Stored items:
= Beginning of Section =

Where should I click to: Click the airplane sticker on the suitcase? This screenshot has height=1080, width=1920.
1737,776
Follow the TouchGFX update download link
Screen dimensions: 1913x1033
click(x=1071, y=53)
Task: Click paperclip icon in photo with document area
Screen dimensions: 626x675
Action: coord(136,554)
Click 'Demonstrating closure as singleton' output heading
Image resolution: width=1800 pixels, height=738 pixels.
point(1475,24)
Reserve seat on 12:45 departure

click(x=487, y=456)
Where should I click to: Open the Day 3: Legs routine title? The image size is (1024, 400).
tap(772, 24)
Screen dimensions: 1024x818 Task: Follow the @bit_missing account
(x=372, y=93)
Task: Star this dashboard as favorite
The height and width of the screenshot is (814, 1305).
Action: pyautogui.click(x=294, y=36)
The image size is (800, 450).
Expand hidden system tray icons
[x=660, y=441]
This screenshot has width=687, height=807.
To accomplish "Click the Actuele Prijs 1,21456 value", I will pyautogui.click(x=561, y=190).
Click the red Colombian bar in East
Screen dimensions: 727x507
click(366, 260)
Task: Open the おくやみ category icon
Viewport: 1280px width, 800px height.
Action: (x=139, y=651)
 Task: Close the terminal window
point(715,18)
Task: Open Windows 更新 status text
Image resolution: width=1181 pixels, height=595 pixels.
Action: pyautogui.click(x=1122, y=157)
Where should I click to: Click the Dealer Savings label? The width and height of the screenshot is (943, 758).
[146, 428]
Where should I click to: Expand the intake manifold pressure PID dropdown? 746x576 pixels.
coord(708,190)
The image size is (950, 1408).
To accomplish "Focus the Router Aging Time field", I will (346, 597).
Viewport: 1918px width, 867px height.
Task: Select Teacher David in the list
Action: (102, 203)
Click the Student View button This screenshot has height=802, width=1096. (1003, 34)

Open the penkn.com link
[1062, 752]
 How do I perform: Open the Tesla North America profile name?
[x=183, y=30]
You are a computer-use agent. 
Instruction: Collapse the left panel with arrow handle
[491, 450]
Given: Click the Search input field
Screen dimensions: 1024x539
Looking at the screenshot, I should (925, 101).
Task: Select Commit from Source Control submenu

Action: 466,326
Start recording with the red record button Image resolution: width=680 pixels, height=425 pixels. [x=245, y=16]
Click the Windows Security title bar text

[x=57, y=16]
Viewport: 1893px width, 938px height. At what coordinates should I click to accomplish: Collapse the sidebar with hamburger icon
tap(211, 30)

= End of Section =

Task item:
Extract, exactly, the lines above that begin at the line containing "Given: Click the Search input field" and end at the final line of the records; add no other text.

Your solution:
Given: Click the Search input field
Screen dimensions: 1024x539
Looking at the screenshot, I should (925, 101).
Task: Select Commit from Source Control submenu

Action: 466,326
Start recording with the red record button Image resolution: width=680 pixels, height=425 pixels. [x=245, y=16]
Click the Windows Security title bar text

[x=57, y=16]
Viewport: 1893px width, 938px height. At what coordinates should I click to accomplish: Collapse the sidebar with hamburger icon
tap(211, 30)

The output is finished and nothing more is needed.